After more than two decades of waiting, Ethiopia is finally on the verge of joining the World Trade Organization — a development that trade experts say could be transformative for an economy still recovering from a 2023 sovereign debt default and grappling with chronic foreign currency shortages.
Ethiopia first applied to join the WTO in 1997, making it one of the longest-running accession processes in the organization’s history. The delay reflects the complexity of Ethiopia’s state-dominated economy, the sensitivity of its agricultural and industrial sectors to foreign competition, and the political challenges of liberalizing a market that has long been managed by a powerful state planning apparatus.
This time, however, officials in Addis Ababa say the end is genuinely in sight. Talks are scheduled for April, and the government is pushing to complete the accession process by the end of 2026. If successful, Ethiopia would become the 165th member of the WTO.

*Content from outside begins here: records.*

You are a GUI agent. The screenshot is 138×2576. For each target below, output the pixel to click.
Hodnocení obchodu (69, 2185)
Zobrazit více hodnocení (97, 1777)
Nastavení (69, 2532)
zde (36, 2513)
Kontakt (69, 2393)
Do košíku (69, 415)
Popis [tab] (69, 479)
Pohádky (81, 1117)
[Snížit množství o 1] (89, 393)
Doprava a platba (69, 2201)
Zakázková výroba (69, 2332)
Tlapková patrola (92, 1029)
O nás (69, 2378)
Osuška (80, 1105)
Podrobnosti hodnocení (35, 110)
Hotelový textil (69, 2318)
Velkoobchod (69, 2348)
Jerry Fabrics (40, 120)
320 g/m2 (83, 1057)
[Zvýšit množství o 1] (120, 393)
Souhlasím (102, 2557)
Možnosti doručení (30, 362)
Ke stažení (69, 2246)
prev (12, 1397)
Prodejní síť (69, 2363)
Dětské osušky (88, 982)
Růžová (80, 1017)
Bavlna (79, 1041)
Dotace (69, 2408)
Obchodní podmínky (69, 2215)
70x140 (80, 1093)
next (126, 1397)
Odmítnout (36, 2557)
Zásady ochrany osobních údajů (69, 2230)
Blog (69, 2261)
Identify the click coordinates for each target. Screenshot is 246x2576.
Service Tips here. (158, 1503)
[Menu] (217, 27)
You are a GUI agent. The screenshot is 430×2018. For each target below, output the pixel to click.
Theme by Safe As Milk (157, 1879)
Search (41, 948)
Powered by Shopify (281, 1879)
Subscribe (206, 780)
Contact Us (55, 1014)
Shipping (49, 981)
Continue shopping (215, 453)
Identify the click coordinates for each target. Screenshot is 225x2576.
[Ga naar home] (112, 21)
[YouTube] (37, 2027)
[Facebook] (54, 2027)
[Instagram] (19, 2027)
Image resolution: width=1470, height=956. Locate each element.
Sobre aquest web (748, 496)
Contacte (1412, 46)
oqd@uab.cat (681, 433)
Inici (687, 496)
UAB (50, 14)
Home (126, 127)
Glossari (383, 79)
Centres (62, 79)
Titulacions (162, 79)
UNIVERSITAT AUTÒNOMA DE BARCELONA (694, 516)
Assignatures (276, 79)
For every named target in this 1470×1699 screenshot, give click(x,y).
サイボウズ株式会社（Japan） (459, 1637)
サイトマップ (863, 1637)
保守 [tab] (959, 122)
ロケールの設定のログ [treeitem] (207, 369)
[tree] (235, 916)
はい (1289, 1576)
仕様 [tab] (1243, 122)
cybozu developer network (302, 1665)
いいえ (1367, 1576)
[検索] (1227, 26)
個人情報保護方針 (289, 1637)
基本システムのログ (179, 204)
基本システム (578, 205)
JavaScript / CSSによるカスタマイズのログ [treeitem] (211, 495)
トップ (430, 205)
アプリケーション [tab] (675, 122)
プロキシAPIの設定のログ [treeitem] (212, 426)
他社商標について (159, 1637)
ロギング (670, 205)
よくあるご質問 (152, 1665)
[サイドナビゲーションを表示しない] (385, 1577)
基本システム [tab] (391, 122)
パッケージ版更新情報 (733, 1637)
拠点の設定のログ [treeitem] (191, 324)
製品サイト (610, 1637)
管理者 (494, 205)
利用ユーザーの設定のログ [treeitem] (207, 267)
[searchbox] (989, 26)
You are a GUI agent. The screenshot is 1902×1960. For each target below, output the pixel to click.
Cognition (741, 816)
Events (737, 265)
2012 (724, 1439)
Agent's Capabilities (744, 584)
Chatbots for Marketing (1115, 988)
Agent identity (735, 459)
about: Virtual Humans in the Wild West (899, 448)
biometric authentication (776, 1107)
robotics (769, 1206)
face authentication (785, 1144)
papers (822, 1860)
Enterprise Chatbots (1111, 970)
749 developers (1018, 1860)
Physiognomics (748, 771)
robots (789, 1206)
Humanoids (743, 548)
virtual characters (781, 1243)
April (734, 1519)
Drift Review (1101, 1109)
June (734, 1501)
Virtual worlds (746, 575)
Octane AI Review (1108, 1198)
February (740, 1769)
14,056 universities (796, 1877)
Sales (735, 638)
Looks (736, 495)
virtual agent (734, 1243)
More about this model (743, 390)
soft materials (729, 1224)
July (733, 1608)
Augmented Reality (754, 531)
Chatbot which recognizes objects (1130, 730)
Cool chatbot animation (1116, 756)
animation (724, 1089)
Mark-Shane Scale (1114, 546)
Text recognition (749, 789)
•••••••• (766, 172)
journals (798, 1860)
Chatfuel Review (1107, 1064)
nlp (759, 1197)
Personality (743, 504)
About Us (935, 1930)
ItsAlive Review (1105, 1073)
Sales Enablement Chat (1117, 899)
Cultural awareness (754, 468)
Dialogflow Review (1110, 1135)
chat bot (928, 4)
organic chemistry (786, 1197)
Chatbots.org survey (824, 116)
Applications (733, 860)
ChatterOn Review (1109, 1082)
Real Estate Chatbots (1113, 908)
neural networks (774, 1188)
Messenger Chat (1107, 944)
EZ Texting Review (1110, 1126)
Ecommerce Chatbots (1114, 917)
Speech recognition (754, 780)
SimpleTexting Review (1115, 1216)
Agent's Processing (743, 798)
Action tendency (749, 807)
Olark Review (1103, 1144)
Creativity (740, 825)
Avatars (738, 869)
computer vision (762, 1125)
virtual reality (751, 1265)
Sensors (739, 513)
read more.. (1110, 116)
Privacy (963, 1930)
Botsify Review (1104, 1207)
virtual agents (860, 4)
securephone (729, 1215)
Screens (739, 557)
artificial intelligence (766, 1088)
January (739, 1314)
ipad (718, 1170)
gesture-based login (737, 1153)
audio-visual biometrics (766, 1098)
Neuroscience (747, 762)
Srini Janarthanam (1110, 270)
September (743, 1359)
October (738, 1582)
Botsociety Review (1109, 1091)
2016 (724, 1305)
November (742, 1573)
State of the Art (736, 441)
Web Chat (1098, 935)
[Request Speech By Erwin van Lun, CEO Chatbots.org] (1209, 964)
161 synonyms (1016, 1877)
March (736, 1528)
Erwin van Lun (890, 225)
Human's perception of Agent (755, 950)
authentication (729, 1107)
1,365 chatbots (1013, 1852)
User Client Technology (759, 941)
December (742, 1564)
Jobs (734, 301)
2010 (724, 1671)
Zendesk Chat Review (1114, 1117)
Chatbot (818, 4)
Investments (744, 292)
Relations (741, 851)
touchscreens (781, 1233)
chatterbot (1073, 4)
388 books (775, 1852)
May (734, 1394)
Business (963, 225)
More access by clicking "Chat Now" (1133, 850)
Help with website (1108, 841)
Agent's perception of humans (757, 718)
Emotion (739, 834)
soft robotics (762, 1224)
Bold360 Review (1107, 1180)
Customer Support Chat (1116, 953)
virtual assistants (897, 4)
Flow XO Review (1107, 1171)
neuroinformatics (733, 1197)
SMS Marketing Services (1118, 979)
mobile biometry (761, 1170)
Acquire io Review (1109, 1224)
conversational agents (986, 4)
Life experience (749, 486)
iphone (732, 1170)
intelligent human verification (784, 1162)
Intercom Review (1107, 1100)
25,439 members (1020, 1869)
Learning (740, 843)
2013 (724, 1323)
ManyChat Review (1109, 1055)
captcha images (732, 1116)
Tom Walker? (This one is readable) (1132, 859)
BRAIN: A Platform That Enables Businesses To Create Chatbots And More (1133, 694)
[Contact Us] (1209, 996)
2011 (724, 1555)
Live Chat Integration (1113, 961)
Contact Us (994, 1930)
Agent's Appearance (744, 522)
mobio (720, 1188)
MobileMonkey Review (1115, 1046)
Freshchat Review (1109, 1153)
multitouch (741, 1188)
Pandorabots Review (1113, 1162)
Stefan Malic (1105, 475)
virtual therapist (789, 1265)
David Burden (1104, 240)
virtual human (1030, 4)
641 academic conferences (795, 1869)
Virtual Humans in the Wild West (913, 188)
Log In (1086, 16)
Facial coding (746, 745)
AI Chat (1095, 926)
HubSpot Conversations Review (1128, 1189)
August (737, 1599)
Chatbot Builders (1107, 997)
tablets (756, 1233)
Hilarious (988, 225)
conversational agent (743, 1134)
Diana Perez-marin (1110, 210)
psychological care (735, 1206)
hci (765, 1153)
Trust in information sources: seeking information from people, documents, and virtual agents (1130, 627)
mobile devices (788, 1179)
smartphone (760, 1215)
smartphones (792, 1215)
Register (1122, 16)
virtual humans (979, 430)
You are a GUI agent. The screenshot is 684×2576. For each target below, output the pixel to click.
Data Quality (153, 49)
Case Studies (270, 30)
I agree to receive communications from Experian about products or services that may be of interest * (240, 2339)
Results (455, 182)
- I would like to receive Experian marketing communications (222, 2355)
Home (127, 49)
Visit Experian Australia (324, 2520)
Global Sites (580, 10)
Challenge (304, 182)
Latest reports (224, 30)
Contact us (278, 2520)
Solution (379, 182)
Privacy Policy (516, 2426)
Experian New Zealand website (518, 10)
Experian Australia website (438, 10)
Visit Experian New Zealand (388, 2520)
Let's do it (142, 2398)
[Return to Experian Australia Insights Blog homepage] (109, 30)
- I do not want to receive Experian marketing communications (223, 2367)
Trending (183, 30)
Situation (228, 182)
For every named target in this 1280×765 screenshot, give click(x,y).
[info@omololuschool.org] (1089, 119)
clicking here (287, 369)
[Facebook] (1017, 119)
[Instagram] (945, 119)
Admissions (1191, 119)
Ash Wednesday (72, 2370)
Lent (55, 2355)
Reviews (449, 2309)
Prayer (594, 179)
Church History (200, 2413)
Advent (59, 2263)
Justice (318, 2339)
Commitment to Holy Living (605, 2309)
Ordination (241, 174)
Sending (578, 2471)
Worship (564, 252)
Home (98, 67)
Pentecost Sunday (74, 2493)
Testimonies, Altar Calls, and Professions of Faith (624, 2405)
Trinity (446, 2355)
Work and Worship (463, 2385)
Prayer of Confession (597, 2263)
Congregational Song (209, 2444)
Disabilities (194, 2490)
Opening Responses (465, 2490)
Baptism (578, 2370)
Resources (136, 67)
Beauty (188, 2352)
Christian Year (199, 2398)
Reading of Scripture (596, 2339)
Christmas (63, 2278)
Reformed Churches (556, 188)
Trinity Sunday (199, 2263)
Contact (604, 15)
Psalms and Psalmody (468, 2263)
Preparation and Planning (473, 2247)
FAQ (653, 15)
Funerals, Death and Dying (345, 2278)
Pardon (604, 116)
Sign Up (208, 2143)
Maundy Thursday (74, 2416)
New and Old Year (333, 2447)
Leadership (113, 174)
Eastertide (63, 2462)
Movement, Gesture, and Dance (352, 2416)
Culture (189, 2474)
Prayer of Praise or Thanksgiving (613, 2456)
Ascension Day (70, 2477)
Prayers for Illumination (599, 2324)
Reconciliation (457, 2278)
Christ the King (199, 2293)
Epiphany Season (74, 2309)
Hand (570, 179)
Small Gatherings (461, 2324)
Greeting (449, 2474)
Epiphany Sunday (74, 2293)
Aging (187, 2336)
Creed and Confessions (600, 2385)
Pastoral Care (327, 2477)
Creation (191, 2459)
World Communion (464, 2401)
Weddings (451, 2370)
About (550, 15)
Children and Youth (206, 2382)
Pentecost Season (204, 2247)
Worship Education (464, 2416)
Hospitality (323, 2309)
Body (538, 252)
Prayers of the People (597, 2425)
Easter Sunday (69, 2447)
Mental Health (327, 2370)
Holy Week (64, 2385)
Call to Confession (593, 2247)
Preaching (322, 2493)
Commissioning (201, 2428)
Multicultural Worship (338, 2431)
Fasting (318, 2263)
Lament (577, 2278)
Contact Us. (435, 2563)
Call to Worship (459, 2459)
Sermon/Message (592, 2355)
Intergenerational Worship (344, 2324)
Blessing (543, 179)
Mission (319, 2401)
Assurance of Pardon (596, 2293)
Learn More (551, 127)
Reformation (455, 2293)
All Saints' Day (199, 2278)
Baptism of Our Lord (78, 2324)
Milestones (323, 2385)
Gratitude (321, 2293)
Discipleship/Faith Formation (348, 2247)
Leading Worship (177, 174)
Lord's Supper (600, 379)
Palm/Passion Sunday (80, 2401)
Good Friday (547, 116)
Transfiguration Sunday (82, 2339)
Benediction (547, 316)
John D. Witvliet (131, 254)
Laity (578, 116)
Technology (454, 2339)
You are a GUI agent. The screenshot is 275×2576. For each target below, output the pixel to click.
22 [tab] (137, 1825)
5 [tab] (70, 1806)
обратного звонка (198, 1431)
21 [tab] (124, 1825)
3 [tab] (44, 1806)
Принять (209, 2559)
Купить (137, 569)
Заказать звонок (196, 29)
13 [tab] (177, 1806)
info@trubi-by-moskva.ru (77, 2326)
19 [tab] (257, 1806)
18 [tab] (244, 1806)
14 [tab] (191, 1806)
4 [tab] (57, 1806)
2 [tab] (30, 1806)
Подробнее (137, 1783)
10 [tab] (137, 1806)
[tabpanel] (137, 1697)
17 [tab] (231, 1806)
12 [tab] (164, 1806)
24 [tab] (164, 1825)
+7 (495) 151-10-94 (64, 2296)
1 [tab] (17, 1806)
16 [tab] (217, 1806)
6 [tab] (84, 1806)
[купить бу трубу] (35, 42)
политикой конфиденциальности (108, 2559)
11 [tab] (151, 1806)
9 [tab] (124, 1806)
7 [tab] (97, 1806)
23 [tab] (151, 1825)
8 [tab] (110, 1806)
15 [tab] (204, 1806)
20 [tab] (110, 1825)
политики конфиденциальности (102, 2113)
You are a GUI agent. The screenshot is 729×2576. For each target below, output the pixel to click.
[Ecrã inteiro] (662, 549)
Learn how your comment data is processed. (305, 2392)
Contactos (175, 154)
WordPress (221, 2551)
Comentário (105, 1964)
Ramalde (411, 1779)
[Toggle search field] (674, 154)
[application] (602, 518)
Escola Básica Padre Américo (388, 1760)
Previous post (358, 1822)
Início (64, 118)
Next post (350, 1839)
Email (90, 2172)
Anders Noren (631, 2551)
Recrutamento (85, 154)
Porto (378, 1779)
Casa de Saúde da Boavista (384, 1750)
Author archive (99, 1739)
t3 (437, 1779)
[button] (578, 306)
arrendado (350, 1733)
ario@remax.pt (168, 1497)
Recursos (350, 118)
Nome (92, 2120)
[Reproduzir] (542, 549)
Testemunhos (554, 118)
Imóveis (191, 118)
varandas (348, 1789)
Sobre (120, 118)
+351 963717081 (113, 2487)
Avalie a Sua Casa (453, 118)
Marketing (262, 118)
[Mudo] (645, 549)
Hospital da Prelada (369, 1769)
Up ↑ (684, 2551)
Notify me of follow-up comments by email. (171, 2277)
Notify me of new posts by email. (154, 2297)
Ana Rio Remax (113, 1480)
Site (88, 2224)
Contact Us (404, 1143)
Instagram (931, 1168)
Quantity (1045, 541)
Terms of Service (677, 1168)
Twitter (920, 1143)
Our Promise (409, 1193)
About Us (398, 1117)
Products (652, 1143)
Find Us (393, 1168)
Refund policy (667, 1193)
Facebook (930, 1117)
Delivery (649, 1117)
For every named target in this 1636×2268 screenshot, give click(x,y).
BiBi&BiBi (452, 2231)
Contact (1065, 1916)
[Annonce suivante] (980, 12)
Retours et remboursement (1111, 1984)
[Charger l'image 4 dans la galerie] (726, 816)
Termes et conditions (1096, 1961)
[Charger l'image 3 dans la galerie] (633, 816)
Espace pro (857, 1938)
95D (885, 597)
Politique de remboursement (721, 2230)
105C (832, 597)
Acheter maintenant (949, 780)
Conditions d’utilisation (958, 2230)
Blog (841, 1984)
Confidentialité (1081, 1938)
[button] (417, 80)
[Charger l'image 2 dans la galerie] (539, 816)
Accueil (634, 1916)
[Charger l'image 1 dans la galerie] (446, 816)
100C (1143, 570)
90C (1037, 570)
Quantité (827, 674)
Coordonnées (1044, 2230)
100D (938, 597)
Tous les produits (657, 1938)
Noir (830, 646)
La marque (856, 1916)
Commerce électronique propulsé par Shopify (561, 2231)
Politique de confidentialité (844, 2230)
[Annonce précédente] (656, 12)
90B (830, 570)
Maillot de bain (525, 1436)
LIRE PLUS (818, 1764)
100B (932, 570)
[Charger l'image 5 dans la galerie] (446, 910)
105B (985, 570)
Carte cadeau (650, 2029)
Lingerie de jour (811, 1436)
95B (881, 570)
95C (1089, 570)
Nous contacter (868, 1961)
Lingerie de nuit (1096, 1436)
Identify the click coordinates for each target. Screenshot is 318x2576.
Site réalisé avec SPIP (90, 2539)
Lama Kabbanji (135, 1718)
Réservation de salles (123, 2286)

Why WTO Membership Matters
For Ethiopia, WTO accession is about more than symbolism. The country’s economy is at a critical juncture. Recovery from the Tigray conflict, the aftermath of the debt default, and the need to create jobs for a young and rapidly growing population all require sustained investment and access to global markets. WTO membership, proponents argue, would provide exactly that — a signal to international investors that Ethiopia is serious about market integration, a rules-based trading system, and protection for foreign commercial interests.
Tariff commitments made during accession would also lower the cost of imports for Ethiopian businesses and consumers, potentially reducing prices and expanding access to intermediate goods and technology. More subtly, the disciplines of WTO membership — on subsidies, state enterprises, and intellectual property — could catalyze the domestic reforms that Ethiopia’s economy has long needed but resisted.
“Joining the WTO is a credibility signal,” said one international trade economist. “It tells the world that Ethiopia is willing to play by the rules of the global trading system. For a country trying to attract investment and expand exports, that matters.”
The Challenges Are Real
Critics of rapid accession argue that Ethiopia is accepting commitments before its domestic industries are ready to compete. Ethiopia’s manufacturing sector, such as it is, remains heavily protected — and the adjustment costs of opening to international competition could be severe, particularly in labor-intensive industries where the country has potential comparative advantage.
The agricultural sector presents particular difficulties. Ethiopia’s farmers, who make up the majority of the workforce, have long been shielded from world market prices. Liberalization could drive a wave of consolidation as smaller producers struggle to compete with cheaper imports — a politically explosive outcome.
There are also concerns about the sequencing of reforms. Ethiopia is simultaneously managing a macroeconomics stabilization program, a restructuring of its external debt, and a transition from a state-led development model to something more market-oriented.
What the Geopolitical Context Adds
Ethiopia’s WTO bid is taking place against a backdrop of intensifying great power competition in Africa. Both the United States and China are actively seeking deeper economic ties with Addis Ababa, which hosts the headquarters of the African Union. A WTO deal could serve as a diplomatic bridge — a way for Ethiopia to demonstrate to Western partners that it is serious about economic openness while maintaining its longstanding relationships with Beijing.
For the WTO itself, Ethiopian accession would be a significant win at a moment when the organization is struggling with deadlock in its appellate body and growing skepticism from some of its largest members. Bringing Africa’s second-most populous country into the fold would reinforce the multilateral trading system’s claim to universality.
Ethiopia has been waiting 28 years to join the WTO. The wait may finally be ending — but the real test will be what comes after the ink dries on the accession agreement.